VAT ANTI-FRAUD POLICY IN AFRICAN COUNTRIES:

ADDRESSING FRAUD AND EVASION THROUGH LEGAL DESIGN

Rita de la Feria and Anculien Schoeman

VAT Symposium, October 2016 – South Africa

VAT fraud is common practice in many African countries. The effects of fraud go beyond the obvious loss of

tax revenues to those; it creates equity concerns and an uneven playing field for honest businesses, and it is

often associated with organised crime. Whilst fighting fraud requires a concerted policy, encompassing

various measures, legal design can significantly contribute to an increase in VAT compliance in developing

countries through the introduction of measures that reflect a mixture of positive and negative incentives. The

aim of the paper is to propose a legal framework for combating VAT fraud in developing countries, in

particular African countries, which takes into account the administrative constraints, as well as other social

factors often present in those countries.

I. General Considerations on VAT Fraud

Over 160 countries around the world apply a Value-Added Tax (VAT), of which 44 – out of 54 – are African

countries.1 Whilst there are many good policy reasons for introducing a VAT, one of the main reasons has been

its perceived imperviousness to fraud. Indeed, the inclusion of consumption taxes in the tax mix is traditionally

seen as spreading the risk of enforcement,2 and VAT perceived as less susceptible to fraud than its principal

alternative, namely Retail Sales Tax (RST).
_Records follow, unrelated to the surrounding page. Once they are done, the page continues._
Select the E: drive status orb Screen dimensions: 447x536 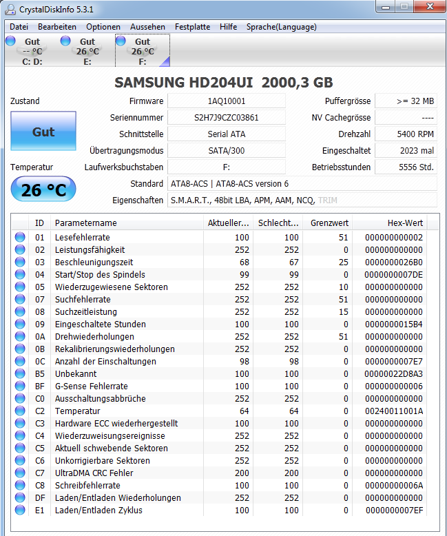[65, 41]
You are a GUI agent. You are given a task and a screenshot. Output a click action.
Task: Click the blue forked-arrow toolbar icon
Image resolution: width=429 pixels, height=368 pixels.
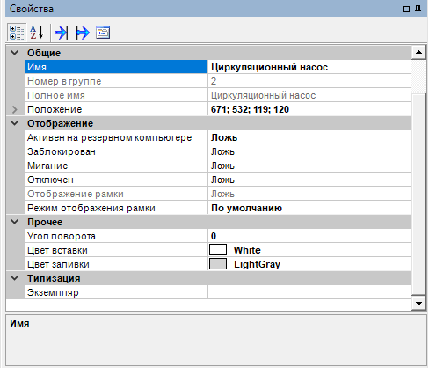83,33
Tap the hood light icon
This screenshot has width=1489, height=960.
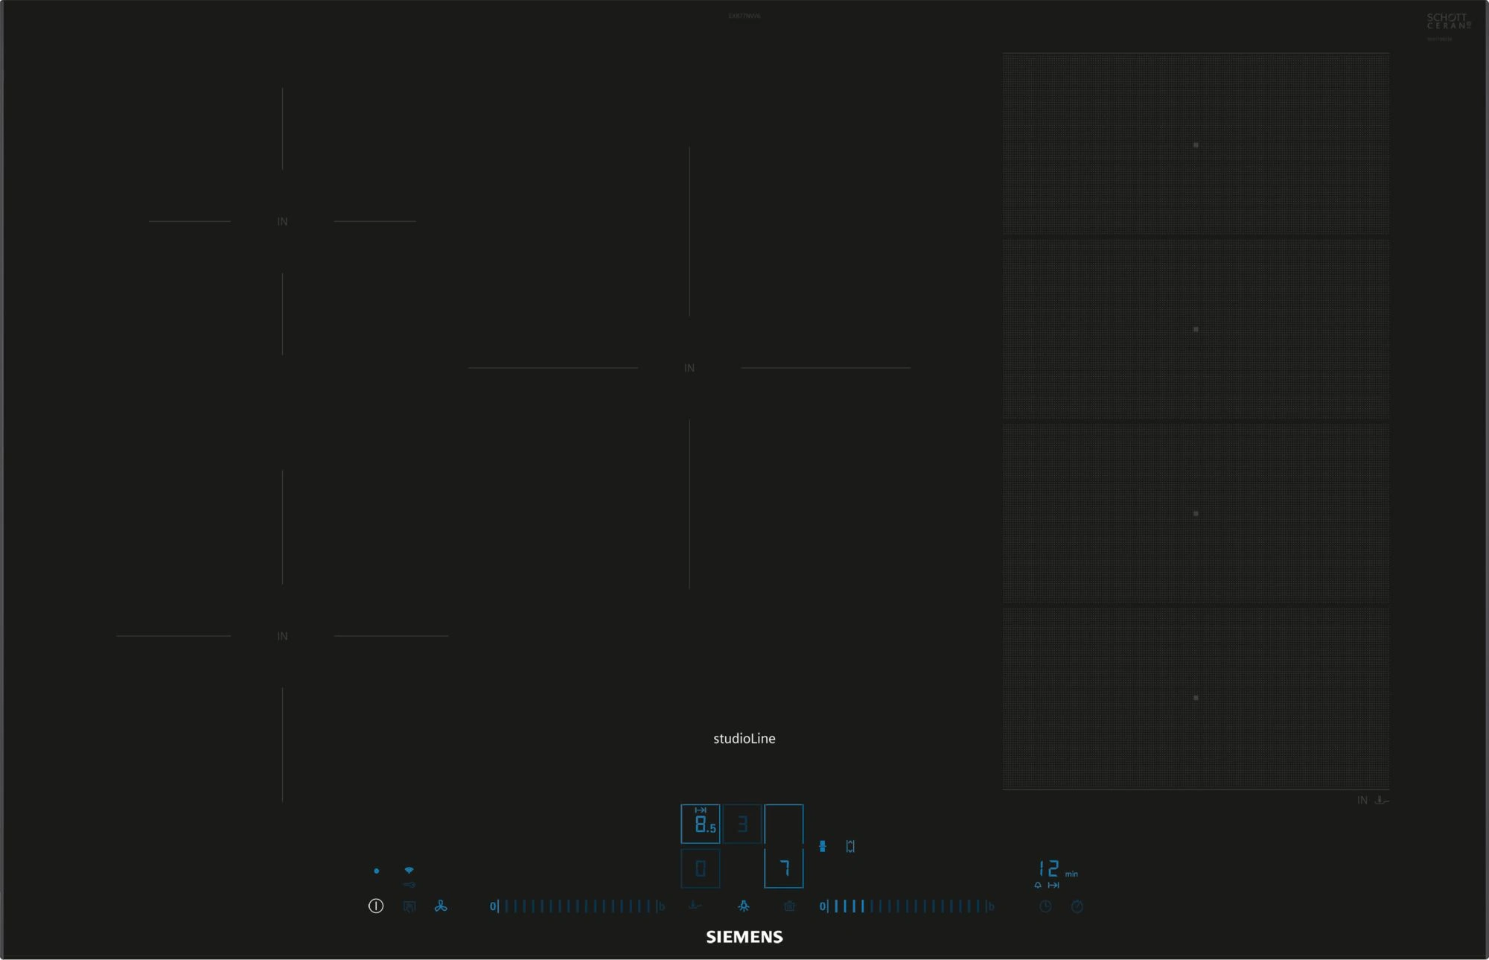click(744, 906)
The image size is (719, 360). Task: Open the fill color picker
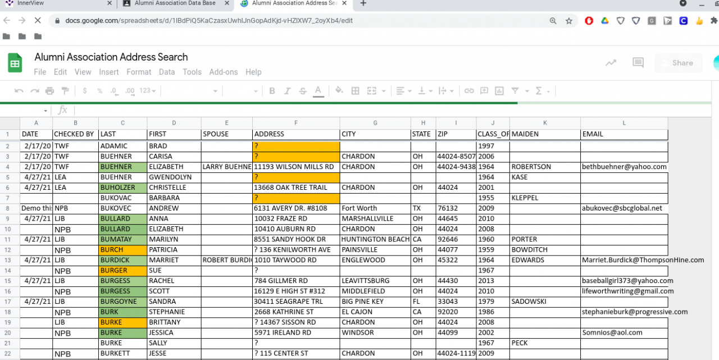coord(339,91)
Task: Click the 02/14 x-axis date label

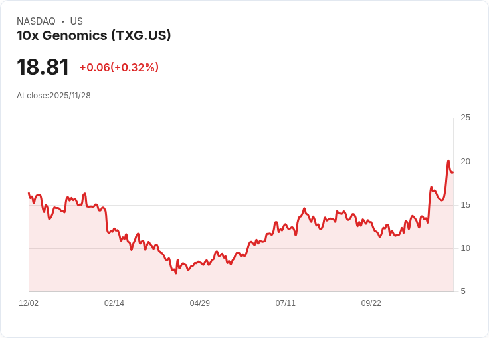Action: pos(114,303)
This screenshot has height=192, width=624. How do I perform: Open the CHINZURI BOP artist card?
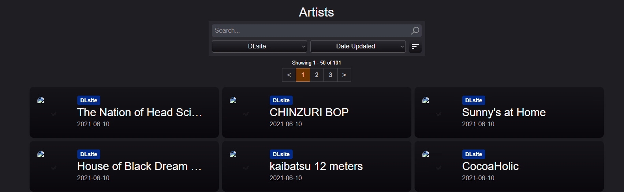[309, 113]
Yet, VAT, like any other type of tax, is vulnerable to fraud; whilst the

incentive for traders to ensure that suppliers provide invoices ensures that VAT is to some extent self-

enforceable, it is also true that this self-enforceability is somewhat illusory.3 This is primarily for two reasons: this

incentive is only present where the acquirer is a business registered for VAT purposes, but not where it is a final

consumer or a non-registered business; also, even for registered businesses, who have the incentive to request

the invoice, this incentive does not extend to ensuring that VAT has actually been paid. It is precisely through

these two gaps that fraud has spread.

The exact level of VAT fraud and the corresponding revenue loss is, by its own nature, difficult to estimate. Yet

revenue loss is only one of the problems associated with VAT fraud. The connection between organised crime

and certain types of fraud, namely missing trader fraud and bogus traders, as well as its use as a financing

method for illegal activities,4 has been established in criminological research since the late 1980s, early 1990s.5

Professor of Tax Law, University of Leeds, and Senior Lecturer, University of Pretoria, respectively. 1 Crowe Horwath, Africa VAT/GST Guide 2016, 2016. <www.crowehorwath.net/uploadedfiles/mu/additional-

content/home/africa%20vat%20guide%202016.pdf> accessed 26 August 2016; EY, 2016 Worldwide VAT, GST and Sales Tax Guide, 2016. <www.ey.com/GL/en/Services/Tax/Worldwide-VAT--GST-and-Sales-Tax-Guide---XMLQS?preview&XmlUrl=/ec1mages/taxguides/VAT-2016/VAT-BW.xml> accessed 26 August 2016. 2 R. Broadway et al, “Towards a Theory of the Direct–Indirect Tax Mix” (1994) Journal of Public Economics 55(1), 71-88. 3 M. Keen and S. Smith, “VAT Fraud and Evasion: What Do We Know and What Can Be Done?” (2006) National Tax Journal LIX(4), 861-887. 4 HM Government, Serious and Organised Crime Strategy, October 2013. 5 P. van Duyne, “VAT Fraud and the Policy of Global Ignorance” (1999) European Journal of Law Reform 1, 425-443. See also S White, “VAT revenue and organised crime: time for action?” (1999) European Law Review 24(4), 433-439.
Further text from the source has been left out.